A college community is no more tolerant of unorthodox values than whatever setting we are about to enter. We have spent the last four years adapting to the values of blue jeans, premarital sex, anti-war, anti­-television, liberal politics and respect for the position of women, but I don't see us leaving Grinnell as intent on preserving worthwhile values as I see us willing to adapt to the preordained values enveloping us.

Let me briefly introduce some superficial evidence which has led me to register my doubts about our dedication to our own value system. Over the past four years, students have compromised a host of their professed values when they return home for a vacation and when parents visit campus. Students have cut their hair, stored their blue jeans, switched off the stereo, turned on the television, hidden the marijuana, subjugated their political beliefs, forgotten to mention the companionship of their unregistered roommate, and even guarded their religious convictions from parents and friends. I realize that there is quite a difference between protecting our values while home for a few months and totally abandoning them once we leave Grinnell. Yet I fear that society is a lot less tolerant of aberrant values than parents and friend are. 

It is painful to see that the vegetarians in college have, since leaving, conformed to the practicalities of societal interaction and turn to eating meat.

I had assumed that the females, wearing lipstick and eyeshadow after graduation wear the same ones who wouldn't think of wearing it in college, not just because no one else did but because they decided that it was unnecessary and representative of misguided societal values.

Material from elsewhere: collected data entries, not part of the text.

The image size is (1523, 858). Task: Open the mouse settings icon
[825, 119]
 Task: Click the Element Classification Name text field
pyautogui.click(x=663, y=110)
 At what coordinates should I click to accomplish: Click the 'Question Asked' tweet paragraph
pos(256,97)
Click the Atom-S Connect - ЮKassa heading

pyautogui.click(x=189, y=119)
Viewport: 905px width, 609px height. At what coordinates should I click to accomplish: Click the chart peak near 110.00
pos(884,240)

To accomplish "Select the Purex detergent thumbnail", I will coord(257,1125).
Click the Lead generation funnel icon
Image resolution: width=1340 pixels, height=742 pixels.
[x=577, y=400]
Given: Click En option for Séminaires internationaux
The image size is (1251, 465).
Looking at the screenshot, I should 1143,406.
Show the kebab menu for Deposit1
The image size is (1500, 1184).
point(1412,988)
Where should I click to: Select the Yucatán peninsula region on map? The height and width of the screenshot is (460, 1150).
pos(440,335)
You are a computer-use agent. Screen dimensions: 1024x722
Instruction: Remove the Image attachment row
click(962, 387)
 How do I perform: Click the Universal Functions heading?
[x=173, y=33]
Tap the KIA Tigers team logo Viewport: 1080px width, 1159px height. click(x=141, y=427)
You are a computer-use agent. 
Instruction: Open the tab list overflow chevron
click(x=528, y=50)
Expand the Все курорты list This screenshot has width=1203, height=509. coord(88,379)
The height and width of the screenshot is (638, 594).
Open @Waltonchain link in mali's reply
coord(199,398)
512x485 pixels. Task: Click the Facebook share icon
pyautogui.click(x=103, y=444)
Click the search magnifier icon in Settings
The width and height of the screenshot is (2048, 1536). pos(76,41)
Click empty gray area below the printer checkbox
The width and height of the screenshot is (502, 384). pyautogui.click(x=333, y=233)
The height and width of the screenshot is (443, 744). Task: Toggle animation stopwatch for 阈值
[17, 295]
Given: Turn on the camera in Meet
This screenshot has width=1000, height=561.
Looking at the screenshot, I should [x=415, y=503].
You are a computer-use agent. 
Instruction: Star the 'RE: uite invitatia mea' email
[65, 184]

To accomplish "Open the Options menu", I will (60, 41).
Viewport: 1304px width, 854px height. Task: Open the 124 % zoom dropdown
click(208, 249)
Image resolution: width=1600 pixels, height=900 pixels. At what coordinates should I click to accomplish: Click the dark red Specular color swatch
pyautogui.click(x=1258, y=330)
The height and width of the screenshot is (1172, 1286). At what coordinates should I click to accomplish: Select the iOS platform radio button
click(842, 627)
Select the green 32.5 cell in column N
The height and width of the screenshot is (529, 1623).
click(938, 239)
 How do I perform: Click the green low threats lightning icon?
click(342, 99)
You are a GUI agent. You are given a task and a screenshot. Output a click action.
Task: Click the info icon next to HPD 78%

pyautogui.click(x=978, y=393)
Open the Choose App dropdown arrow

As for the ever-churning drive toward material wealth, it seemed that we had successfully stepped off the treadmill. We would no longer except the title "businessman" or "lawyer" unless there were something creditable supporting the position. Yet, how can I justify the law school and med school dash? I look back and instead of perceiving students re-evaluating the values of American society, I see students adjusting to a college setting in which money plays a reduced role and in which Societal status is equalized I also see students postponing purely material pursuits, not rejecting them.

It is very painful for me to think that many of the values upon which my entire college experience has been predicated were merely the childish tantrums of a phase we were all given the opportunity to go through and get over.

Although it bothers me to realize that but for the past four years we have not really been judging the values of society, but simply adapting, almost biologically to whatever values we have to face, it deeply troubles me that we were about to retain whichever values seem convenient and abandon those that just don't fit into the mold.

It would also mean that all those patronizing statements about how "when I was your age, I had those same kind of naïve ideals" might have more than a grain of fatalistic truth in them. That would especially hurt because it would mean that everyone knew we would succumb, except us.